Question

A train mass of 2000kg and speed 35 m/s collides and sticks to an identical train that is initially at rest .After the collision (a) what is the final speed of the entangled system?

(b) what is the kinetitic energy of the system? compare the final kinetic energy to initial kinetic energy?

Answer 1

The system would be moving at
`17.5\; \rm m \cdot s^(-1)`.

The kinetic energy of this system would be
`612500\; \rm J \!` after the collision.

`612500\; \rm J` (same amount) of kinetic energy would be lost.

Step-by-step explanation:

The momentum of an object is the product of its mass
`m` and its velocity
`v`. That is:
`p = m \cdot v`.

Assume that external forces (e.g., friction) have no effect on this system.
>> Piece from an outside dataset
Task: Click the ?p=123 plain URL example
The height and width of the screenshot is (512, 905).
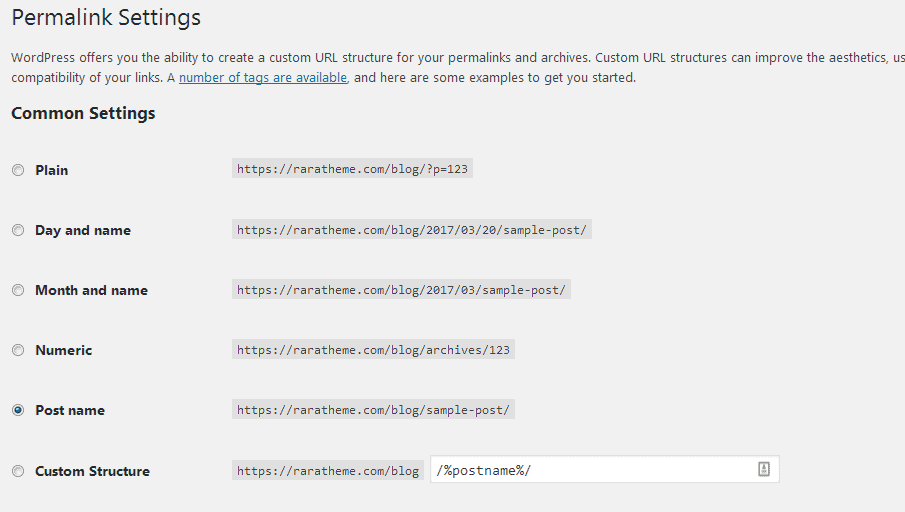Action: tap(352, 169)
The total momentum of this system would stay the same before and after the collision.

Initial momentum of this system:

• Moving train:
  `\begin{aligned}p &= m \cdot v \\ &= 2000\; \rm kg * 35\; \rm m \cdot s^(-1) \\ &= 70000\; \rm kg \cdot m \cdot s^(-1)\end{aligned}`.
• Since the other train wasn't moving before the collision, its initial momentum would be
  `0`.

Hence, the momentum of this system would be
`70000\; \rm kg \cdot m \cdot s^(-1)` before the collision.
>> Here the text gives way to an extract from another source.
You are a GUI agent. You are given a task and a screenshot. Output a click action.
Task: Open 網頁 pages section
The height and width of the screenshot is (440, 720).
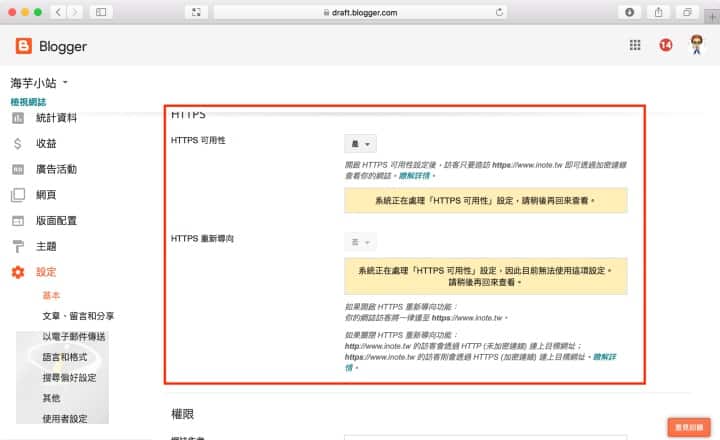[x=46, y=195]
Under the assumptions, the collision would not change the momentum of this system. Hence, the momentum of this system would continue to be
`70000\; \rm kg \cdot m \cdot s^(-1)` after the collision.

However, with two identical trains stuck to each other, the mass of this system would be twice that of just one train:
`m = 2 * 2000\; \rm kg`.

Calculate the new velocity of this system:

`\begin{aligned} v &= (p)/(m)\\ &= (70000\; \rm kg \cdot m \cdot s^(-1))/(2 * 2000\; \rm kg) = 17.5\; \rm m\cdot s^(-1)\end{aligned}`.

Calculate the kinetic energy of this system before and after the collision.

Before the collision:

`\begin{aligned}& \text{KE(before)} \\ =\; & \text{KE(moving train)} + \text{KE(stationary train)}\\ =\; & (1)/(2) \, m(\text{one train}) \cdot (v(\text{moving train}))^(2) + 0 \\ = \; &(1)/(2) * 2000 * (35\; \rm m\cdot s^(-1))^(2) \\ = \; & 1225000\; \rm J \end{aligned}`.

After the collision:

`\begin{aligned}& \text{KE(after)} \\ =\; & (1)/(2) \, m(\text{two trains}) \cdot v^(2) \\ = \; &(1)/(2) * (2* 2000\; \rm kg) * (17.5\; \rm m\cdot s^(-1))^(2) \\ = \; & 612500\; \rm J \end{aligned}`.

Change to the kinetic energy of this system:

`1225000\; \rm J - 612500\; \rm J = 612500\; \rm J`.